As to the installation, there are many things about it which do not meet code or safety standards. We could point those out if you like...


----------



## valley ranch (Dec 9, 2011)

Thanks for posting! They are close: two doors, but different. This was never a insert. I saw it new installed in a friends house, and was given it when his wife didn't like the mess of a wood stove. This has a sticker on the fan housing saying: meant to be installed in moble home. sure would like to know how to installe the metal plate. 

Someone may come forward who has or had one or has an owners manual.


----------



## webbie (Dec 9, 2011)

DOes the line drawing in that pic give any idea where the metal place might be?


----------



## valley ranch (Dec 9, 2011)

The plate would go, I'm sure, upright against the back of the firebox in front of the rear vent. There was also an angle iron arrangement, in two pieces now, that supported the plate and there are two metal cleats that welded to the top of the firebox, I think, to keep the plate from pitching forward. The only question now is which way the plate would be set. The plate has a right angle bend of 1 1/2" or so, this could be on the top or bottom, I'll have to make a judgement. I have to make a welding repair, I brought a small wire feed welder down yesterday, to the angle iron support and place bricks to lift the plate to sit against the cleats in the upper part of the firebox. I'll talk it over with wifey, I guess I can try it one way and flip it if nessary. 
Thanks for taking the time with this. 

I'll let you know how things come out.

Richard


----------



## valley ranch (Dec 10, 2011)

Well, I welded the angle iron bracket. Once I laid the parts out I could see how it should go. It doesn't look as if it will use less wood. Thanks for the help and intrest.


----------



## tfdchief (Dec 10, 2011)

Webmaster said:
			
		

> Here is a sales sheet on the old Thor insert - they mention the freestander in the text, but yours might be different (Jr. ?)
> 
> As to the installation, there are many things about it which do not meet code or safety standards. We could point those out if you like...

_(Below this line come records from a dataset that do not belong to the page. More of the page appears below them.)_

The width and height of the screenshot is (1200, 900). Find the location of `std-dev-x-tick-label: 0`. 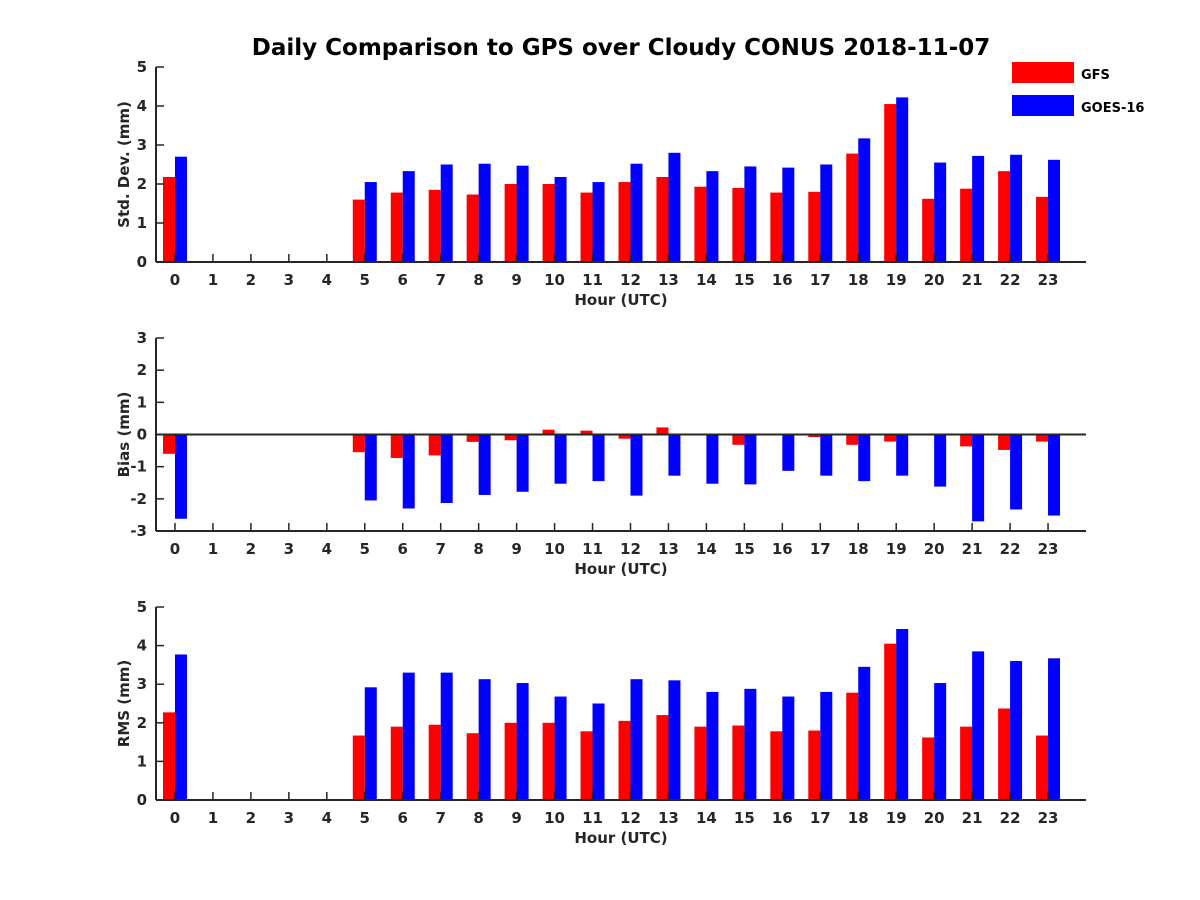

std-dev-x-tick-label: 0 is located at coordinates (175, 280).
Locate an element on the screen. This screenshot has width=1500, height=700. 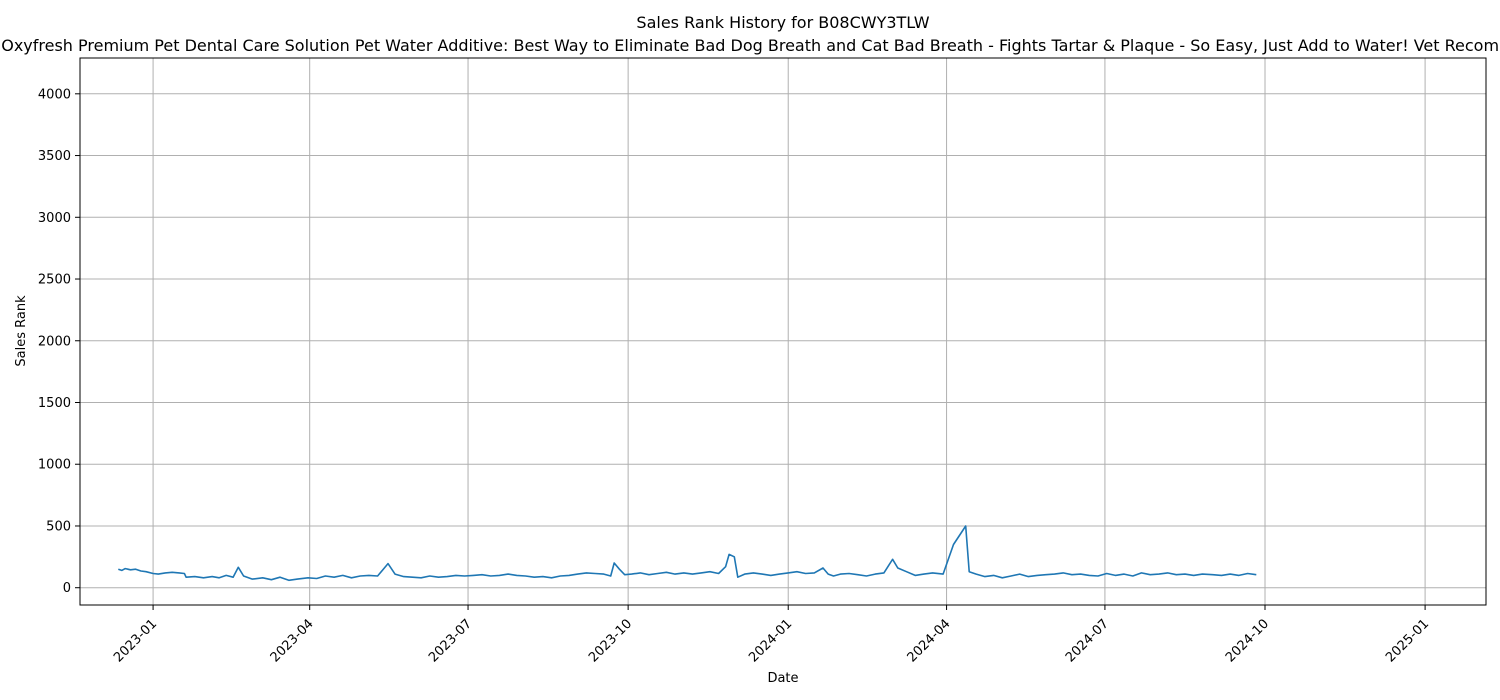
y-tick-label: 2000 is located at coordinates (54, 342).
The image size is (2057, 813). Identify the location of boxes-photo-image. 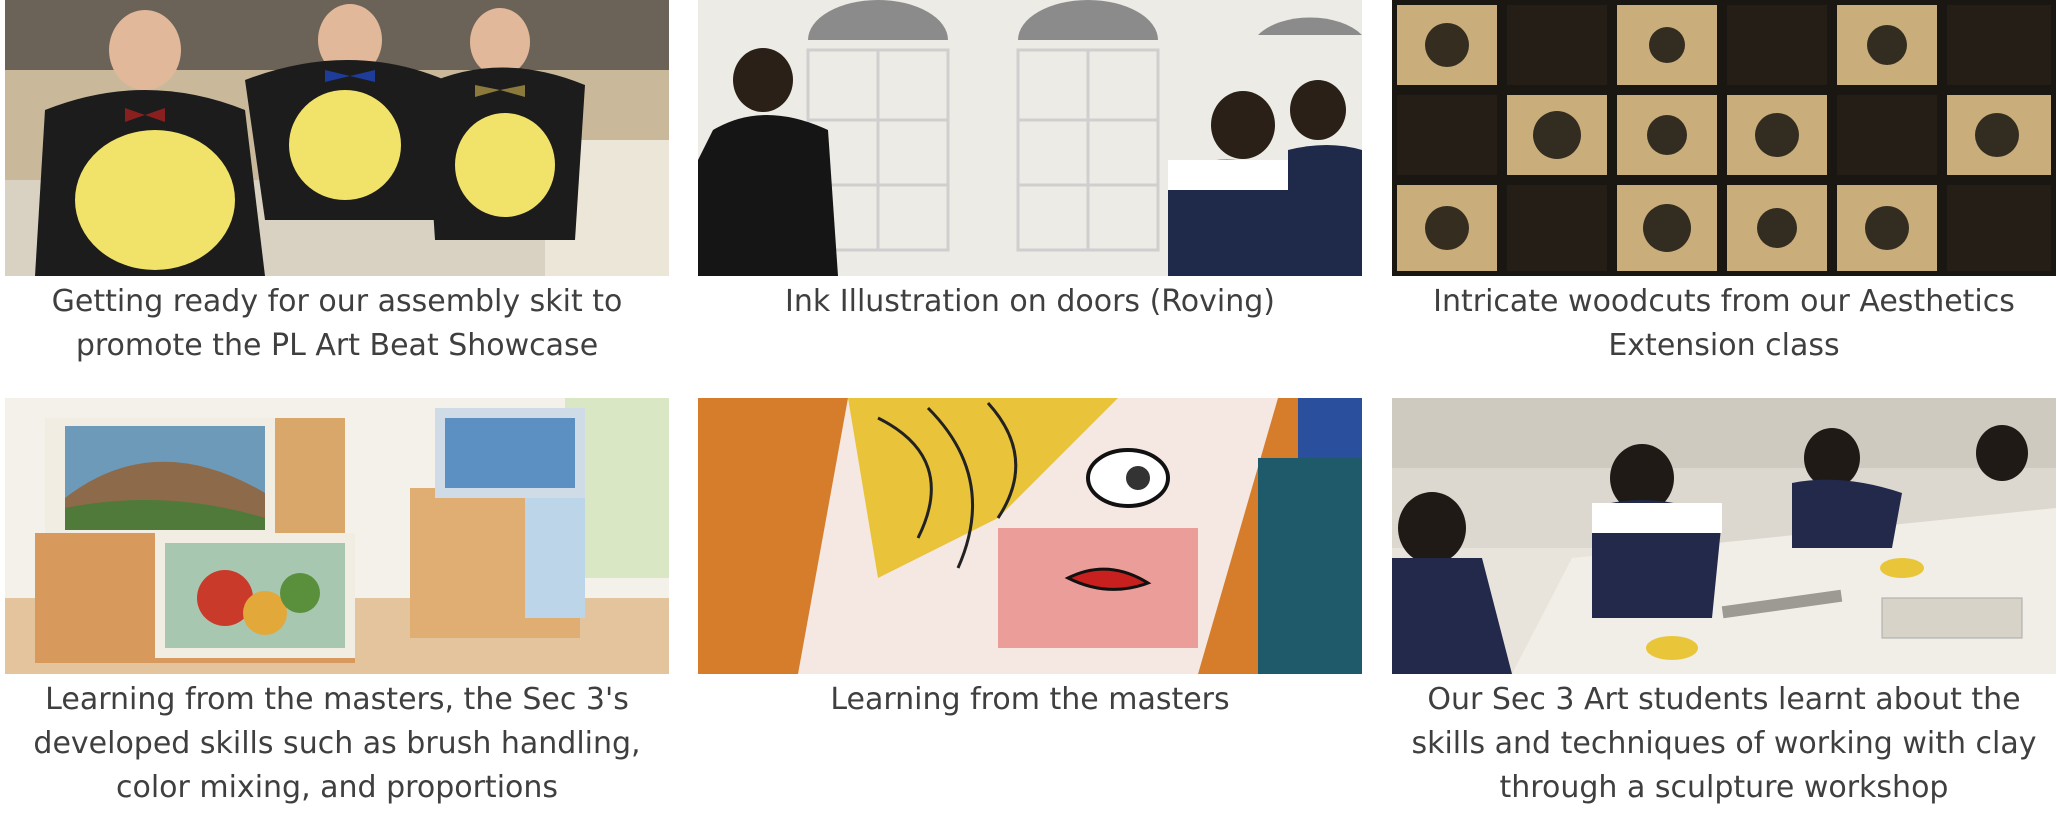
(337, 536).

Craig, What year was the Thor made?  Seems pretty innovative for the apparent time period.


----------



## valley ranch (Dec 10, 2011)

Update: Last night was a cold one here. Heated with the Nordic with the steel plate and bricks installed. It was wonderful!. Before the plate was added: The Nordic burned lots of wood, heated the stack to over burn. Last night and now, the stove is working, less wood is being used and the stack is just in the burn area on the thermometer and the door glass is staying clean.
I need to weld a hasp for the fan housing where it swings in to lock. 

I may be able to paint the stove and work on the hearth soon, after the fence and the barn and what else.


----------



## valley ranch (Dec 17, 2011)

Craig, You were right! The Nordic was used as an insert. To use the Nordic as a free standing the pedistal was bolted on. Thanks again, Richard

This thing sure throws the heat!


----------